THE DATA:
:::::
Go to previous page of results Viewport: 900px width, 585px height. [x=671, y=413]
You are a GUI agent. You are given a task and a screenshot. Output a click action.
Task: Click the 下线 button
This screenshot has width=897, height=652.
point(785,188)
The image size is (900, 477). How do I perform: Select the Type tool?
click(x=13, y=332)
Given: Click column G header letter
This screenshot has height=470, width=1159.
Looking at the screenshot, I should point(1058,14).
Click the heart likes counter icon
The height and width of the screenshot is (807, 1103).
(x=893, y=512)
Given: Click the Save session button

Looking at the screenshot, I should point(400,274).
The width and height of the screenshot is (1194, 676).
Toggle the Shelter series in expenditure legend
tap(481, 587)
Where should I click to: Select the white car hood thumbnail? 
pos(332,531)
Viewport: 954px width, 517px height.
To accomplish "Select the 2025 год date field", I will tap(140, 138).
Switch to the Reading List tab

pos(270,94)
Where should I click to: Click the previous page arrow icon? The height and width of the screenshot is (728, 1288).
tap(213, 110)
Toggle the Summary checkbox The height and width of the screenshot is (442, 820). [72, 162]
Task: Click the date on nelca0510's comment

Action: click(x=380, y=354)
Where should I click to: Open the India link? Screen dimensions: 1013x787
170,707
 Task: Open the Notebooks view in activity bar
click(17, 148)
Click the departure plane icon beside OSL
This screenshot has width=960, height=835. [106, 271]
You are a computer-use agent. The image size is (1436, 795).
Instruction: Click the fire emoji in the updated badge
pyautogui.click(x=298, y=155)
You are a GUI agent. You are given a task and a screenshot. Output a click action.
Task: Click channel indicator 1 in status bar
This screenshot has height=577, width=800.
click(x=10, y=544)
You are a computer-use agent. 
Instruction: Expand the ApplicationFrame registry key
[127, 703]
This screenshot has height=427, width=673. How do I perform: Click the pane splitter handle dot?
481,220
:::::
EXERCISE DESCRIPTION: Please copy, exactly and with nothing else, the lines above beginning at the line that has "Where should I click to: Open" and ending with the line that has "You are a computer-use agent. The".

EXPECTED ANSWER:
Where should I click to: Open the India link? Screen dimensions: 1013x787
170,707
 Task: Open the Notebooks view in activity bar
click(17, 148)
Click the departure plane icon beside OSL
This screenshot has width=960, height=835. [106, 271]
You are a computer-use agent. The image size is (1436, 795).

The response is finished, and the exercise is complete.